* [Requirement]: The line that contains "You are a GUI" marks the start. Please set it down, with every later line of the data, exactly and without pictures.

* [Material for this task]:

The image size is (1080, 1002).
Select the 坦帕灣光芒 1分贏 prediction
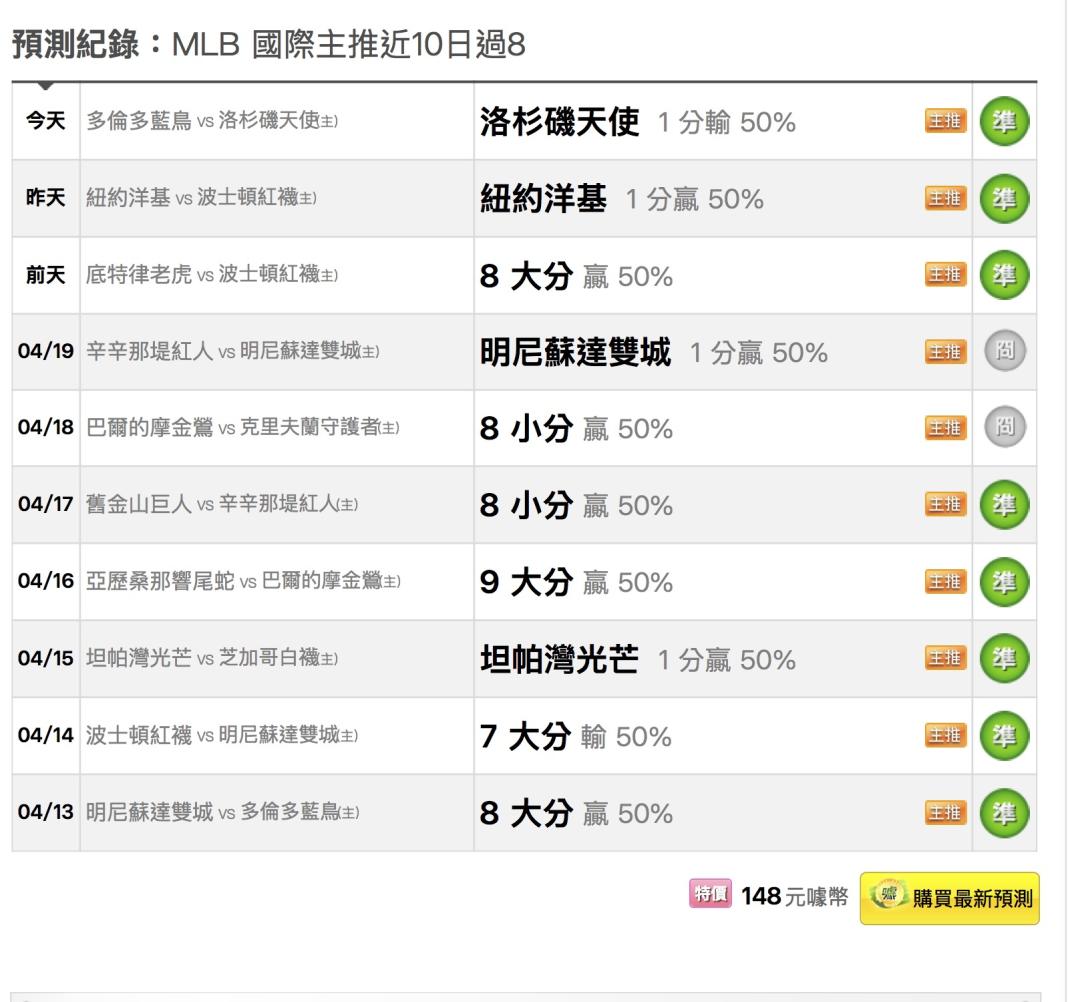click(x=638, y=659)
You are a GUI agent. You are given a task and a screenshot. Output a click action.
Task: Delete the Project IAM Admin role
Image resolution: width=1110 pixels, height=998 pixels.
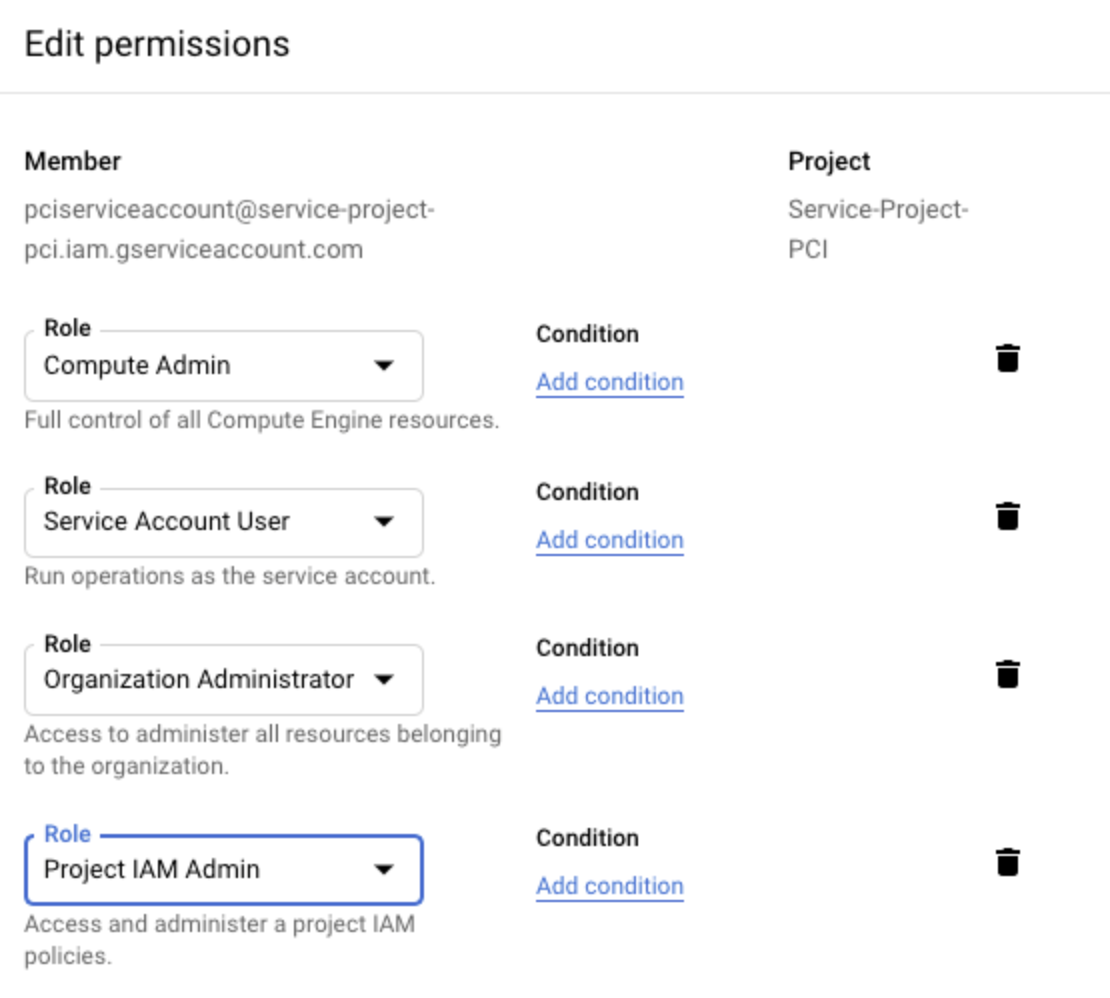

* [Written solution]:
You are a GUI agent. You are given a task and a screenshot. Output a click action.
Task: Delete the Project IAM Admin role
Image resolution: width=1110 pixels, height=998 pixels.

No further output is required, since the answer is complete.